26.07.2024: Indian Medical Association’s Petition Challenging GST Levy On Supply Of Goods And Services To Its Members dismissed by Kerala High Court

The Kerala High Court on July 23 said that the services provided by the Kerala chapter of the Indian Medical Association (IMA) to its members came within the ambit of the Goods and Services Tax (GST). The IMA has all along placed itself outside the tax net by taking cover under the ‘principle of mutuality,’ which essentially meant that the association and its members were one. 

The IMA argued in court that since itself and its member doctors were one, it was illogical to assume that an entity could supply goods and services to itself. The fundamental reasoning was that a person cannot trade with self.

The HC, however, ruled that the ‘principle of mutuality’ would be superseded by the powers conferred on Parliament by Article 246 (A). The Article empowers the Parliament and the State Legislature to enact laws to impose a tax on the supply of goods and services. 

In 2021, Parliament had made an amendment to the Goods and Services Act, inserting Section 7(1)(aa). This section included within the meaning of ‘supply' the transactions of a club or association with its members or constituents.

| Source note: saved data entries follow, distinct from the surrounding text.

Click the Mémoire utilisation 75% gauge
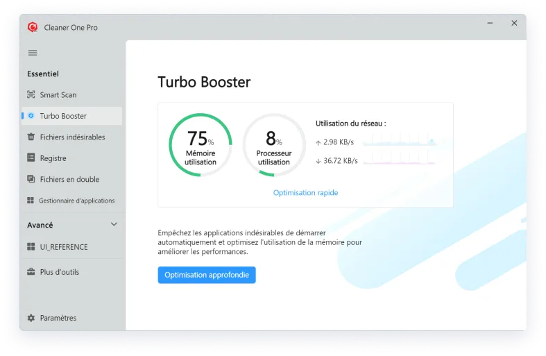The image size is (546, 356). coord(201,145)
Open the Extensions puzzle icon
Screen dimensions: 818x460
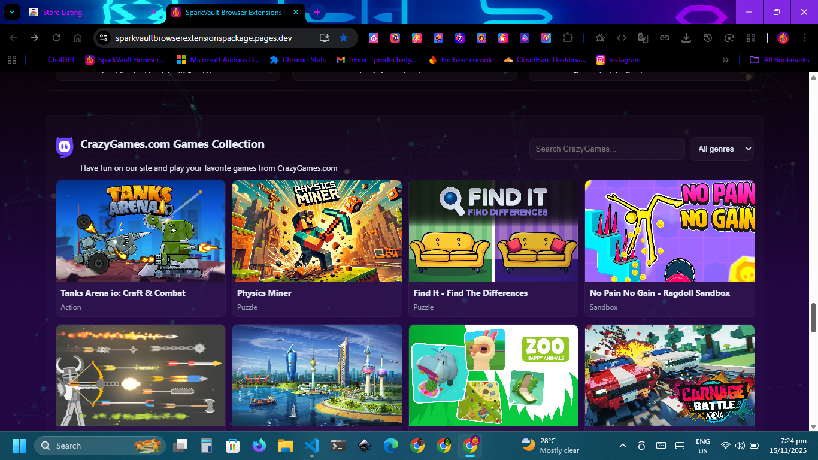(568, 38)
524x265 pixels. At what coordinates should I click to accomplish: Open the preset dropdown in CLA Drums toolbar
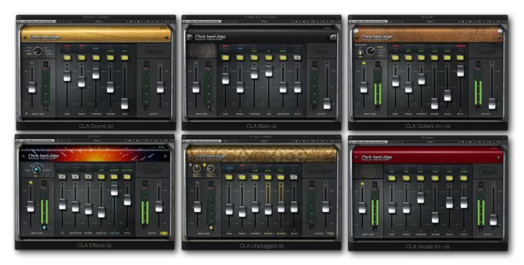pos(98,21)
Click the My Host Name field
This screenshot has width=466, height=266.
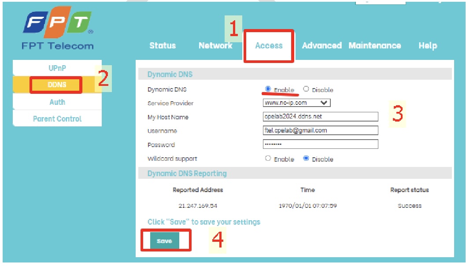point(320,117)
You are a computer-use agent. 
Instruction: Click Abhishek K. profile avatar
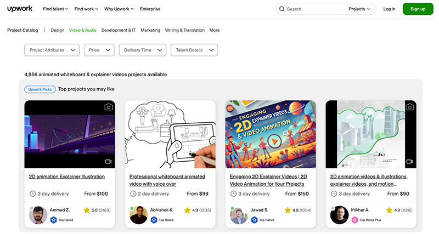pos(138,215)
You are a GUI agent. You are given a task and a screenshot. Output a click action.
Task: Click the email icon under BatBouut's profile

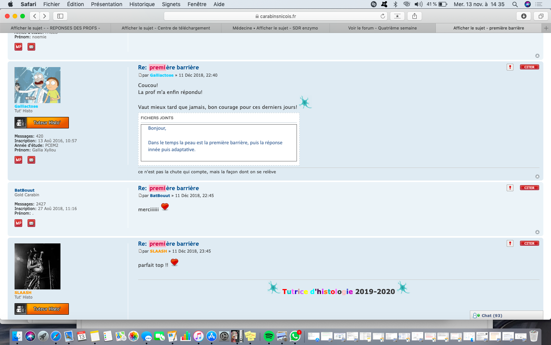click(31, 223)
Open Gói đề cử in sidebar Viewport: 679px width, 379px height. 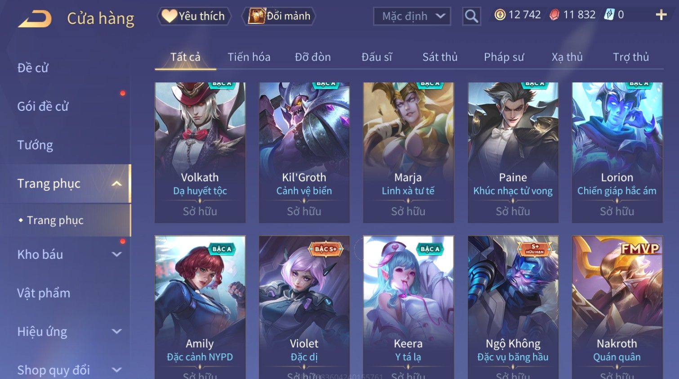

In the explanation given for the new section, the amendment says that “the person and its members or constituents shall be deemed to be two separate persons and the supply of activities or transactions inter se shall be deemed to take place from one such person to another.” In other words, the amendment parted the Siamese twins and made them – the club and its members – two different entities.

It was this amendment that empowered the Directorate General of GST Intelligence (DGGI) to swoop down on the IMA. After a series of investigations into IMA activities since November 2022, the DGGI pulled up the doctors' body for non-payment of GST in June 2023. According to the DGGI, more than 90 per cent of IMA's activities are non-charitable. It wanted the IMA brought within the GST net with retrospective effect, from July 1, 2017, the day the GST came into force in the country.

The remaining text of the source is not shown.